Maria da Conceição Evaristo de
Brito nasceu em 29 de novembro de 1946, em Belo Horizonte (MG). Foi a segunda
de nove irmãos. Teve a infância e a adolescência marcadas pela miséria, na
extinta favela do Pindura Saia, na região centro-sul da capital mineira.
Trabalhou como babá e faxineira enquanto cursava os estudos secundários,
aspirando à carreira de professora, mas quando concluiu o curso normal, não
conseguiu emprego em Belo Horizonte.
Não havia, na época, concursos
para professores em Minas Gerais: aulas, só para quem fosse indicado. Assim,
Conceição mudou-se, em 1973, para o Rio de Janeiro, onde se graduou em Letras
pela UFRJ e seguiu carreira no magistério, lecionando na rede pública
fluminense até aposentar-se no ano de 2006.
Sua estreia na literatura
aconteceu no ano de 1990, quando seis de seus poemas foram incluídos no volume
13 da coletânea Cadernos Negros, publicação literária periódica que teve início
em 1978, com o intuito de veicular a cultura e a produção escrita
afro-brasileira, seja na forma da prosa, seja na forma da poesia.
Conciliando os trabalhos na
docência, na literatura e na produção de estudos teóricos, Conceição Evaristo
titulou-se como mestra em Literatura Brasileira pela PUC-Rio, em 1996, com a
dissertação Literatura Negra: Uma Poética de Nossa Afrobrasilidade e depois
como doutora em Literatura Comparada na UFF, defendendo, em 2011, a tese Poemas
malungos, cânticos irmãos, em que analisou a poesia dos afro-brasileiros Nei
Lopes e Edimilson de Almeida Pereira e a do angolano Agostinho Neto.

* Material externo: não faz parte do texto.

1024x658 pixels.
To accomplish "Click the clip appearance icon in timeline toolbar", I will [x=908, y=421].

Autora de contos, poemas e
romances, parte deles traduzida para o inglês e o francês, além de vasta obra
teórica, Conceição Evaristo foi finalista do prêmio Jabuti em 2015 e
contemplada, em 2018, com o Prêmio de Literatura do Governo de Minas Gerais
pelo conjunto de sua obra, sendo reconhecida como uma das mais importantes
escritoras brasileiras da contemporaneidade.

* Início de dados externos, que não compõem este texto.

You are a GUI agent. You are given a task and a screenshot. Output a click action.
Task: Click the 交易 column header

“Antes de lerem nossos textos
já fazem um pré-julgamento, ou dizem que a autoria negra é uma autoria de
militância. Mas é preciso conhecer os textos. Peço muito para as pessoas que
não leiam apenas minha biografia, porque ela é importante sim, porque ela
contamina meu texto, mas por favor leiam meu texto” [...]
Escrevivências
O minucioso trabalho literário
de Conceição Evaristo é marcado pelo uso da
metalinguagem e da junção de vocábulos que geram novas palavras e novos
significados. Sua invenção com a palavra volta-se sempre para a ancestralidade,
raiz que recupera o passado e o entrelaça com a projeção ao futuro, fazendo
brotar novos significados – lexicais e para além do texto.
Os temas ficcionais e poéticos
da autora são diversos, mas a poética de Evaristo é conduzida principalmente
pelo eu-lírico e personagens de mulheres negras. A autora cunhou o termo
“escrevivências” para nomear seu procedimento narrativo: misturando invenção e
fato. “Escreviver” é contar, a partir de uma realidade particular, uma história
que aponta para uma coletividade. Segundo ela, “o sujeito da
literatura negra tem a sua existência marcada por sua relação e por sua
cumplicidade com outros sujeitos. Temos um sujeito que, ao falar de si, fala
dos outros e, ao falar dos outros, fala de si”.